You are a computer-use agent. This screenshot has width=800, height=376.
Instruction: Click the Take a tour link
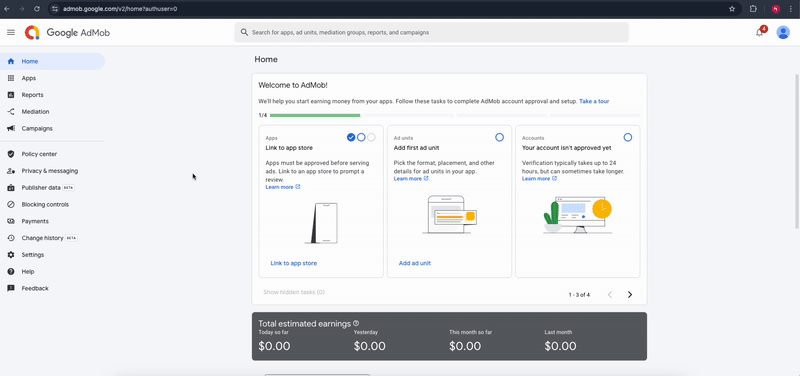click(594, 101)
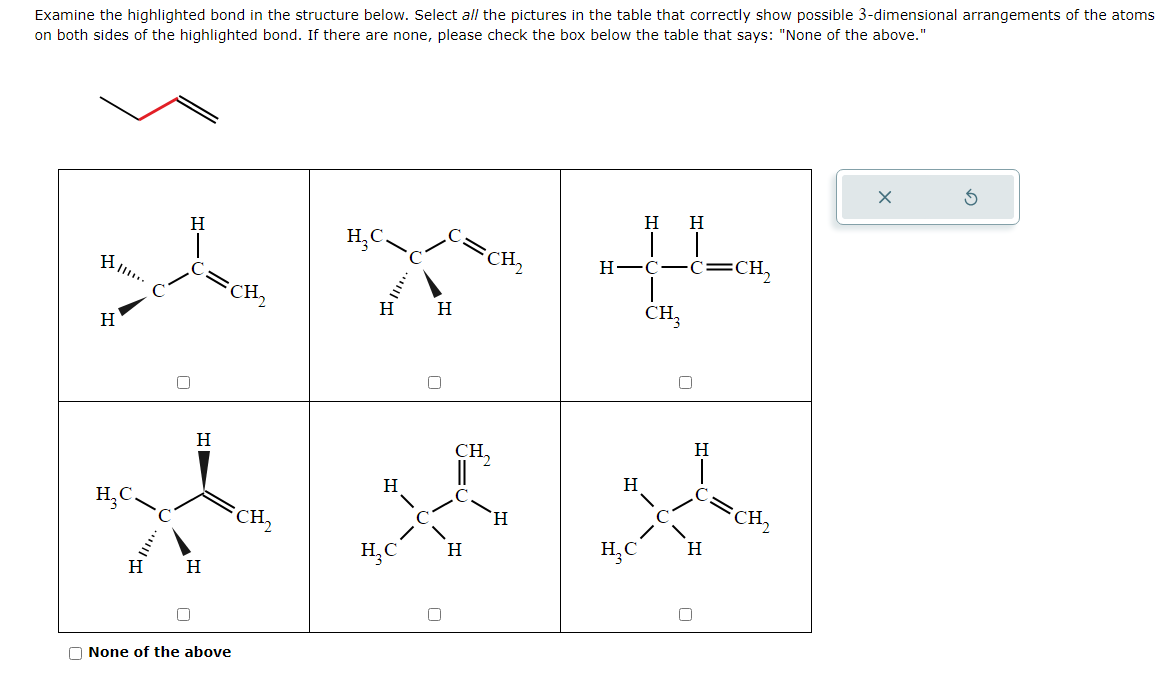Screen dimensions: 1169x677
Task: Check the box under the top-right structure
Action: [x=685, y=380]
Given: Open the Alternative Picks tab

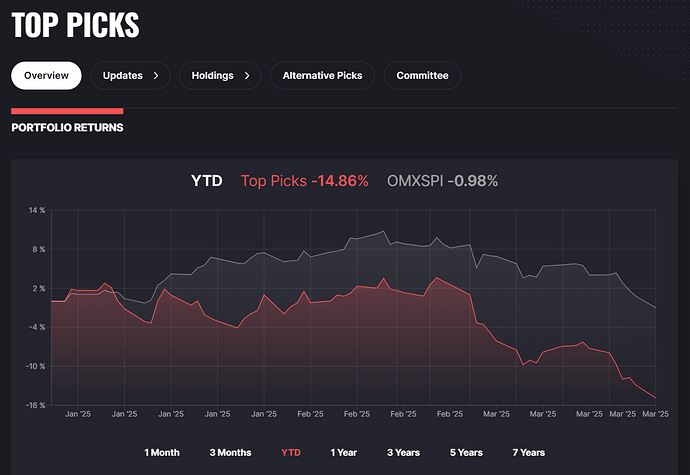Looking at the screenshot, I should tap(322, 76).
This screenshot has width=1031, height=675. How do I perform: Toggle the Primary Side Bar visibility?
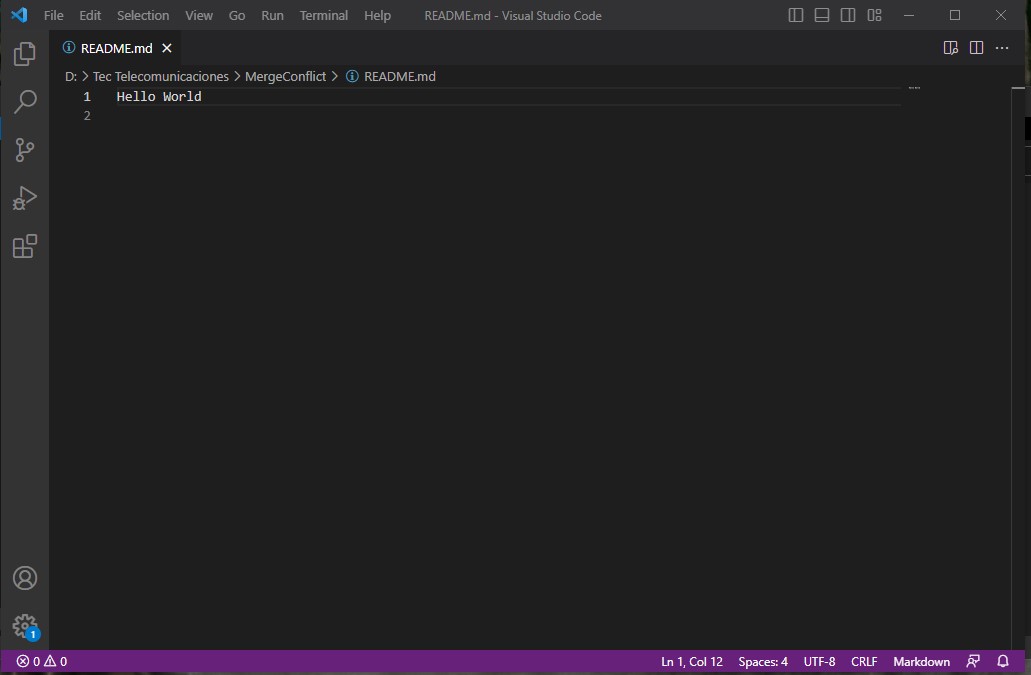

**Your instructions:** Starting at the line that contains "Given: Open the Alternative Picks tab", retype every line through the end of the material exactly as written, including both end lines but no pictures.

**Response:**
Given: Open the Alternative Picks tab

Looking at the screenshot, I should tap(322, 76).
This screenshot has width=1031, height=675. How do I perform: Toggle the Primary Side Bar visibility?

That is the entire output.